(Element lookup data)
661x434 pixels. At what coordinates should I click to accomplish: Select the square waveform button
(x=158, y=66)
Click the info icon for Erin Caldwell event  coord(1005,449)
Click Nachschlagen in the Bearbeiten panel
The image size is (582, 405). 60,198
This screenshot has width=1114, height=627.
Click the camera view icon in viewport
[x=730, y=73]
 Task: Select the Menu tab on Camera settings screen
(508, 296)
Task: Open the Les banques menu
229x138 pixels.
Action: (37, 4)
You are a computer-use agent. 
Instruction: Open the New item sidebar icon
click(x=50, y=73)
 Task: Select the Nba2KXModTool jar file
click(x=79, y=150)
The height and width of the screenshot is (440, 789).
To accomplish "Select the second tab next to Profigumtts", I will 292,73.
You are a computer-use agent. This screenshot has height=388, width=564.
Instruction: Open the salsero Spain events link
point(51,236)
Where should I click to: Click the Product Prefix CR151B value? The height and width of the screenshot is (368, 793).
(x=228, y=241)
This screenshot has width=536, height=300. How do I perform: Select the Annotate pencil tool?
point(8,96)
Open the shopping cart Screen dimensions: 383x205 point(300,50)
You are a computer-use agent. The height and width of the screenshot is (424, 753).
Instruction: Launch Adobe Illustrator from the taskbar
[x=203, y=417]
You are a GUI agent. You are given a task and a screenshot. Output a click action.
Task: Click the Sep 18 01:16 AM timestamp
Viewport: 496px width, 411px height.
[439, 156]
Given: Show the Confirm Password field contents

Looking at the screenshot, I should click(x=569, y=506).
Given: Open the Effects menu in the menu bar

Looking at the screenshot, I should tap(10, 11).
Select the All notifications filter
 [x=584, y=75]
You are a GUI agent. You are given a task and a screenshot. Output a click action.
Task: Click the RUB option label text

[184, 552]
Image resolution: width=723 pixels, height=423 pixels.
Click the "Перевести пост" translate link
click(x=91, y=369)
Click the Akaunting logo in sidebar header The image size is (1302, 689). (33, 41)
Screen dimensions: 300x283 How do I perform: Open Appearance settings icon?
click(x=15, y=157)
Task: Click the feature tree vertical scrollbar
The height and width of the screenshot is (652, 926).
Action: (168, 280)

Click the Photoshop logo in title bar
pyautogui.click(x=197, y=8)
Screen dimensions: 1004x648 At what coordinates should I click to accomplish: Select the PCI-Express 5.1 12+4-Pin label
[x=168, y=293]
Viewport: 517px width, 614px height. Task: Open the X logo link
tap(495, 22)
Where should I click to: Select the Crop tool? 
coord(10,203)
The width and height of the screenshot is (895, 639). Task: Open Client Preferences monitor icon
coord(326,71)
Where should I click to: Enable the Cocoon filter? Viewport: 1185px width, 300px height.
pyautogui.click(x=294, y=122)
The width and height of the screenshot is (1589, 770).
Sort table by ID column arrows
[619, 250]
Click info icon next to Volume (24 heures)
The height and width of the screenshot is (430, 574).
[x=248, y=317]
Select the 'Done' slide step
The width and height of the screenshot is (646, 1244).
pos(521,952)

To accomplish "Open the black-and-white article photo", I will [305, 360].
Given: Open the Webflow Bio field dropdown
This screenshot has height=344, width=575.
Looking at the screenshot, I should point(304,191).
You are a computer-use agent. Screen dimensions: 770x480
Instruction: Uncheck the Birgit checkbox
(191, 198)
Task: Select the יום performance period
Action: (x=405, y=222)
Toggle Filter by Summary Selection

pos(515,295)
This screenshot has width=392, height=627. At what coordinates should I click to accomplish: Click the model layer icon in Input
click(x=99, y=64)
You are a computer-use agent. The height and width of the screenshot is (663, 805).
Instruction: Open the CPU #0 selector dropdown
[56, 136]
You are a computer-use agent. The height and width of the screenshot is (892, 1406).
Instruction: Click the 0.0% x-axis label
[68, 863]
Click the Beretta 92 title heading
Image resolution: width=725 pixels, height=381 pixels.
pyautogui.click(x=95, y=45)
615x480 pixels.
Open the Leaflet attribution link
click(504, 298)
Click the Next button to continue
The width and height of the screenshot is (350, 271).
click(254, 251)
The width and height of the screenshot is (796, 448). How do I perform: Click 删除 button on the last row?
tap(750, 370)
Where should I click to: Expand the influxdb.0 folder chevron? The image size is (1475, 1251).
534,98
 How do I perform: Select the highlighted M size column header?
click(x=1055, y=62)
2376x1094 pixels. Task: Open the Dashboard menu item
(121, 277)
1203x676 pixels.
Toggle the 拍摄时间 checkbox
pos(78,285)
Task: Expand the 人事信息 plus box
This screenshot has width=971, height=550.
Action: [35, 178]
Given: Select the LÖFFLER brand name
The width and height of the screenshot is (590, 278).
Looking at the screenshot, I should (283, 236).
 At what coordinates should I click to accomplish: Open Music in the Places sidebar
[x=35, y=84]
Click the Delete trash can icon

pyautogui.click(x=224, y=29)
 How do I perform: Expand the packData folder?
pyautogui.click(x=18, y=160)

▶ [STATED PROBLEM]: Switch every "computer-use agent" in the data above to "screen-control agent" and reproduce the data with nothing else altered.

▶ [TASK RESPONSE]:
661x434 pixels. At what coordinates should I click to accomplish: Select the square waveform button
(x=158, y=66)
Click the info icon for Erin Caldwell event  coord(1005,449)
Click Nachschlagen in the Bearbeiten panel
The image size is (582, 405). 60,198
This screenshot has width=1114, height=627.
Click the camera view icon in viewport
[x=730, y=73]
 Task: Select the Menu tab on Camera settings screen
(508, 296)
Task: Open the Les banques menu
229x138 pixels.
Action: (37, 4)
You are a screen-control agent. 
Instruction: Open the New item sidebar icon
click(x=50, y=73)
 Task: Select the Nba2KXModTool jar file
click(x=79, y=150)
The height and width of the screenshot is (440, 789).
To accomplish "Select the second tab next to Profigumtts", I will 292,73.
You are a screen-control agent. This screenshot has height=388, width=564.
Instruction: Open the salsero Spain events link
point(51,236)
Where should I click to: Click the Product Prefix CR151B value? The height and width of the screenshot is (368, 793).
(x=228, y=241)
This screenshot has width=536, height=300. How do I perform: Select the Annotate pencil tool?
point(8,96)
Open the shopping cart Screen dimensions: 383x205 point(300,50)
You are a screen-control agent. The height and width of the screenshot is (424, 753).
Instruction: Launch Adobe Illustrator from the taskbar
[x=203, y=417]
You are a GUI agent. You are given a task and a screenshot. Output a click action.
Task: Click the Sep 18 01:16 AM timestamp
Viewport: 496px width, 411px height.
[439, 156]
Given: Show the Confirm Password field contents

Looking at the screenshot, I should click(x=569, y=506).
Given: Open the Effects menu in the menu bar

Looking at the screenshot, I should tap(10, 11).
Select the All notifications filter
 [x=584, y=75]
You are a GUI agent. You are given a task and a screenshot. Output a click action.
Task: Click the RUB option label text

[184, 552]
Image resolution: width=723 pixels, height=423 pixels.
Click the "Перевести пост" translate link
click(x=91, y=369)
Click the Akaunting logo in sidebar header The image size is (1302, 689). (33, 41)
Screen dimensions: 300x283 How do I perform: Open Appearance settings icon?
click(x=15, y=157)
Task: Click the feature tree vertical scrollbar
The height and width of the screenshot is (652, 926).
Action: (168, 280)

Click the Photoshop logo in title bar
pyautogui.click(x=197, y=8)
Screen dimensions: 1004x648 At what coordinates should I click to accomplish: Select the PCI-Express 5.1 12+4-Pin label
[x=168, y=293]
Viewport: 517px width, 614px height. Task: Open the X logo link
tap(495, 22)
Where should I click to: Select the Crop tool? 
coord(10,203)
The width and height of the screenshot is (895, 639). Task: Open Client Preferences monitor icon
coord(326,71)
Where should I click to: Enable the Cocoon filter? Viewport: 1185px width, 300px height.
pyautogui.click(x=294, y=122)
The width and height of the screenshot is (1589, 770).
Sort table by ID column arrows
[619, 250]
Click info icon next to Volume (24 heures)
The height and width of the screenshot is (430, 574).
[x=248, y=317]
Select the 'Done' slide step
The width and height of the screenshot is (646, 1244).
pos(521,952)

To accomplish "Open the black-and-white article photo", I will [305, 360].
Given: Open the Webflow Bio field dropdown
This screenshot has height=344, width=575.
Looking at the screenshot, I should point(304,191).
You are a screen-control agent. Screen dimensions: 770x480
Instruction: Uncheck the Birgit checkbox
(191, 198)
Task: Select the יום performance period
Action: (x=405, y=222)
Toggle Filter by Summary Selection

pos(515,295)
This screenshot has width=392, height=627. At what coordinates should I click to accomplish: Click the model layer icon in Input
click(x=99, y=64)
You are a screen-control agent. The height and width of the screenshot is (663, 805).
Instruction: Open the CPU #0 selector dropdown
[56, 136]
You are a screen-control agent. The height and width of the screenshot is (892, 1406).
Instruction: Click the 0.0% x-axis label
[68, 863]
Click the Beretta 92 title heading
Image resolution: width=725 pixels, height=381 pixels.
pyautogui.click(x=95, y=45)
615x480 pixels.
Open the Leaflet attribution link
click(504, 298)
Click the Next button to continue
The width and height of the screenshot is (350, 271).
click(254, 251)
The width and height of the screenshot is (796, 448). How do I perform: Click 删除 button on the last row?
tap(750, 370)
Where should I click to: Expand the influxdb.0 folder chevron? The image size is (1475, 1251).
534,98
 How do I perform: Select the highlighted M size column header?
click(x=1055, y=62)
2376x1094 pixels. Task: Open the Dashboard menu item
(121, 277)
1203x676 pixels.
Toggle the 拍摄时间 checkbox
pos(78,285)
Task: Expand the 人事信息 plus box
This screenshot has width=971, height=550.
Action: [35, 178]
Given: Select the LÖFFLER brand name
The width and height of the screenshot is (590, 278).
Looking at the screenshot, I should (283, 236).
 At what coordinates should I click to accomplish: Open Music in the Places sidebar
[x=35, y=84]
Click the Delete trash can icon

pyautogui.click(x=224, y=29)
 How do I perform: Expand the packData folder?
pyautogui.click(x=18, y=160)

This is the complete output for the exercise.